(EXERCISE DATA)
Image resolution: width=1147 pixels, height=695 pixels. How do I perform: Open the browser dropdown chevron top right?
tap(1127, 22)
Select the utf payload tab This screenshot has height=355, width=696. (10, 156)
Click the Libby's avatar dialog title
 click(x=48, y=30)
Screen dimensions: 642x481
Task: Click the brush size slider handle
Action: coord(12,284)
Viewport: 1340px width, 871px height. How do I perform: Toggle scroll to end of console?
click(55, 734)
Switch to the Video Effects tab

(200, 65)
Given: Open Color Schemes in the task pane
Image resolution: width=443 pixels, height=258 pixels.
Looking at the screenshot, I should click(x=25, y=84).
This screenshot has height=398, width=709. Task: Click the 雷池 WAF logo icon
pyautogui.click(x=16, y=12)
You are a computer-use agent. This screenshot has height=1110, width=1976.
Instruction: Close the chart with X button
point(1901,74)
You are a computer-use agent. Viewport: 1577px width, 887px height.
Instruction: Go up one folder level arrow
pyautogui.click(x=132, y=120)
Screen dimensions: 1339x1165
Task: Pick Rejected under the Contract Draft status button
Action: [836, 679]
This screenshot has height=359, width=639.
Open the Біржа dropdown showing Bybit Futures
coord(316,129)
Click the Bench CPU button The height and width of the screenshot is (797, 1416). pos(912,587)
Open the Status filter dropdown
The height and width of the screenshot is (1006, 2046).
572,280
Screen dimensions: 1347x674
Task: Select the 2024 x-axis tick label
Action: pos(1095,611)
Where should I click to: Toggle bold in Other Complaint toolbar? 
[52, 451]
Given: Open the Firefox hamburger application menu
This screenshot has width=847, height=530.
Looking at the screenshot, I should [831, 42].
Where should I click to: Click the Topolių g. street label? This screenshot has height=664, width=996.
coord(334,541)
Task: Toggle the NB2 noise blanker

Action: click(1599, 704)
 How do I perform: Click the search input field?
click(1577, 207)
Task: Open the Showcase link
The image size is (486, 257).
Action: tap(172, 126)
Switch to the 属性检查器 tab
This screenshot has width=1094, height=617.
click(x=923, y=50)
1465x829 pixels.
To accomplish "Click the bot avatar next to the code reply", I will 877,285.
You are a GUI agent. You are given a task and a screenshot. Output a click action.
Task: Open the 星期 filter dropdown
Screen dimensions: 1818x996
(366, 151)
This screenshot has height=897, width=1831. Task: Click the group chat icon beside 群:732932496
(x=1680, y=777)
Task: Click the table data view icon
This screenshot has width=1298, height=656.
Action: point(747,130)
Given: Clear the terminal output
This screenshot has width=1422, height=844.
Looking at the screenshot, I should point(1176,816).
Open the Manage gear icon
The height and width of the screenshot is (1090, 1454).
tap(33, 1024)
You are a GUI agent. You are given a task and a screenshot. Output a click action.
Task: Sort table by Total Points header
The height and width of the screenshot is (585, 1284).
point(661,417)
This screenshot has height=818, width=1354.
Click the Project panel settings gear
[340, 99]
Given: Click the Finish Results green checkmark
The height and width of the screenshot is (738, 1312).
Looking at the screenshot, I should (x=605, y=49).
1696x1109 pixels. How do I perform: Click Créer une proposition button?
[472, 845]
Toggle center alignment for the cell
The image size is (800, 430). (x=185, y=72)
(End EXERCISE DATA)
# EXERCISE PROMPT
Whatever lies between the line containing "Task: Toggle the NB2 noise blanker" and the final line above, both included, must be returned exactly.

# EXERCISE RESPONSE
Task: Toggle the NB2 noise blanker

Action: click(1599, 704)
 How do I perform: Click the search input field?
click(1577, 207)
Task: Open the Showcase link
The image size is (486, 257).
Action: tap(172, 126)
Switch to the 属性检查器 tab
This screenshot has width=1094, height=617.
click(x=923, y=50)
1465x829 pixels.
To accomplish "Click the bot avatar next to the code reply", I will 877,285.
You are a GUI agent. You are given a task and a screenshot. Output a click action.
Task: Open the 星期 filter dropdown
Screen dimensions: 1818x996
(366, 151)
This screenshot has height=897, width=1831. Task: Click the group chat icon beside 群:732932496
(x=1680, y=777)
Task: Click the table data view icon
This screenshot has width=1298, height=656.
Action: point(747,130)
Given: Clear the terminal output
This screenshot has width=1422, height=844.
Looking at the screenshot, I should point(1176,816).
Open the Manage gear icon
The height and width of the screenshot is (1090, 1454).
tap(33, 1024)
You are a GUI agent. You are given a task and a screenshot. Output a click action.
Task: Sort table by Total Points header
The height and width of the screenshot is (585, 1284).
point(661,417)
This screenshot has height=818, width=1354.
Click the Project panel settings gear
[340, 99]
Given: Click the Finish Results green checkmark
The height and width of the screenshot is (738, 1312).
Looking at the screenshot, I should (x=605, y=49).
1696x1109 pixels. How do I perform: Click Créer une proposition button?
[472, 845]
Toggle center alignment for the cell
The image size is (800, 430). (x=185, y=72)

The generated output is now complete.